Figure 1. Model output for predicted CPIS from test Image 1. The deep learning model's output (red) superimposed on the manually identified center pivots (yellow). The model is capable of detecting CPIS of varying sizes and shapes as can be seen near the top of the image.
Figure 2. Deep learning model output for test Image 2. This figure shows the predicted CPIS locations (red) from the deep learning model over a 100 × 100 km test image. This image was not used in the training process of the model, so it should be indicative of how the model performs on previously unseen images with environments similar to the training images. As can be seen in the upper right hand side of the figure, the model is able to distinguish farmland irrigated by CPIS from farmland that is irrigated by some other technology.
After the model was trained, satellite imagery covering the entire Ogallala Aquifer was obtained from the same sources for 2008. The model's prediction of CPIS locations is provided in Figure 3 for all of the land overlying the aquifer. The validity of these predictions depends on the environmental factors over the rest of the Ogallala Aquifer being similar enough to those of Nebraska. The test results of the trained model along with the prevalence of CPIS over the Ogallala and the semiarid climate of the region suggest that this assumption holds true.
Figure 3. Predicted CPIS in the Ogallala Aquifer region. This figure shows the final product of the deep learning model when used to predict CPIS locations for the Ogallala Aquifer region, including a 100 km buffer zone. Predicted CPIS locations are depicted as blue dots which are largely concentrated in the central Ogallala and become less prevalent in the buffer zone.
Economic Applications
The knowledge of the location and extent of CPIS can improve economic analysis at a variety of scales and applications. Here we demonstrate its importance in a county-level model—a common unit of analysis in agricultural economics—and also discuss other potential uses. In economics many studies have considered irrigation uptake and its effects on farming across the U.S. and the Ogallala specifically (Hornbeck and Pinar, 2014; Edwards and Smith, 2018; Smith and Edwards, 2021). Many have been Kansas specific due to its high-quality data (Hendricks and Peterson, 2012; Pfeiffer and Lin, 2012, 2014; Edwards, 2016; Drysdale and Hendricks, 2018). To get greater geographic coverage and additional outcomes, a popular source of data comes from the USDA Agricultural Census gathered roughly every 5 years back to 1920 and each decade back to 1860. Data is publicly available at the county level and irrigation information has been reported since 1890 (Haines et al., 2018). However, CPIS specific data was only gathered in 1959 and 1969. To illustrate the importance of irrigation technology, we combine the deep learning CPIS data with the USDA data.

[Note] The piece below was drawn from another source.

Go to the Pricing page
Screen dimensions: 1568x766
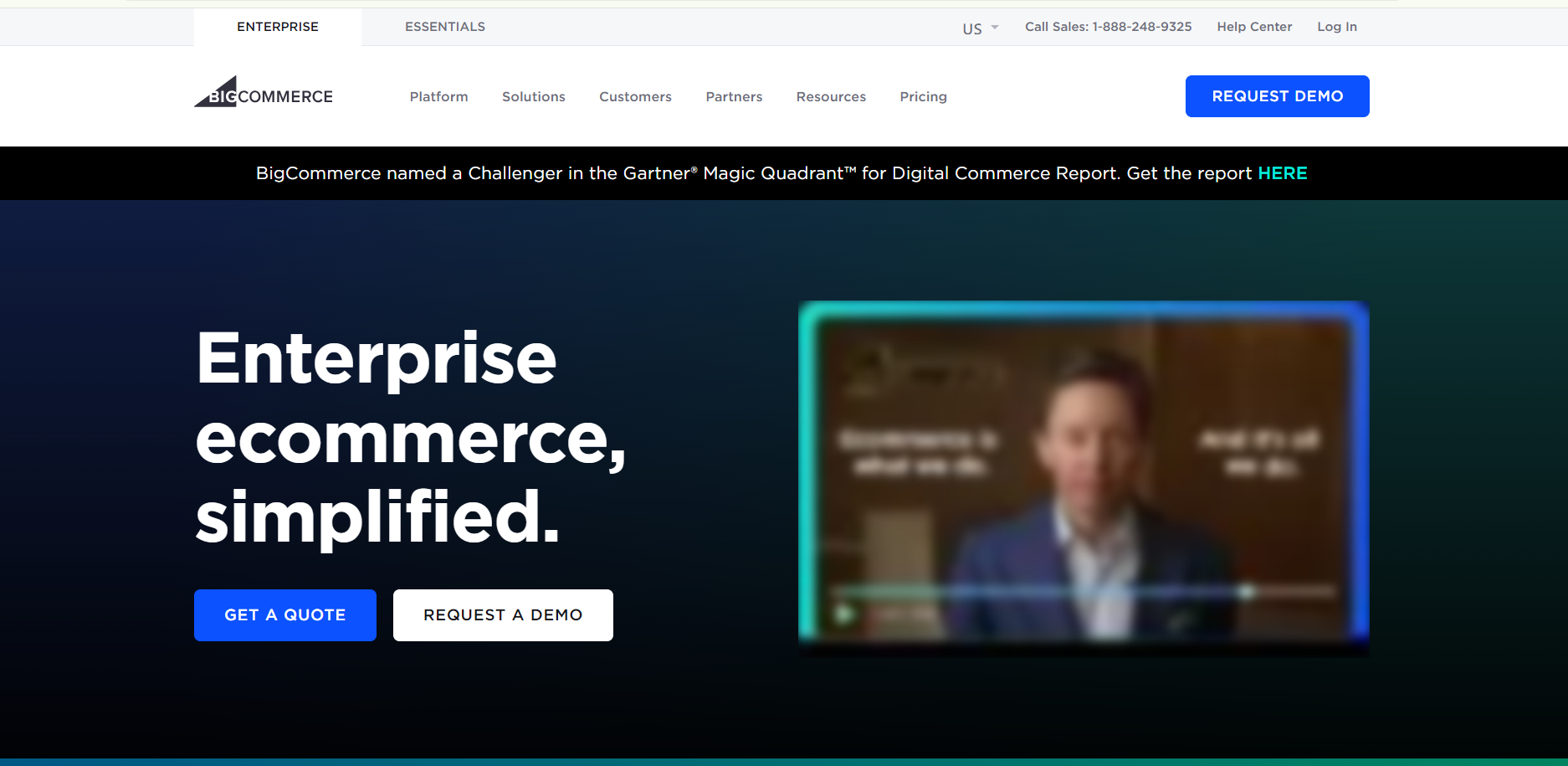point(923,96)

Hornbeck and Pinar (2014) demonstrate that irrigation uptake for counties over the Ogallala Aquifer increased dramatically both in absolute terms and relative terms compared to nearby counties not over the aquifer after the arrival of CPIS technology circa 1948. This led to greater production and increased farm values. Other work has shown that not only did average production increase, resilience to drought is greater when counties are over an aquifer even compared to counties with similar irrigation levels but sourcing from surface water (Smith and Edwards, 2021). Neither paper, however, considers the role of the CPIS technology in specifically shaping these relationships. Because our model used data from 2008, we begin with the closest USDA NASS (2009) to provide a few insights.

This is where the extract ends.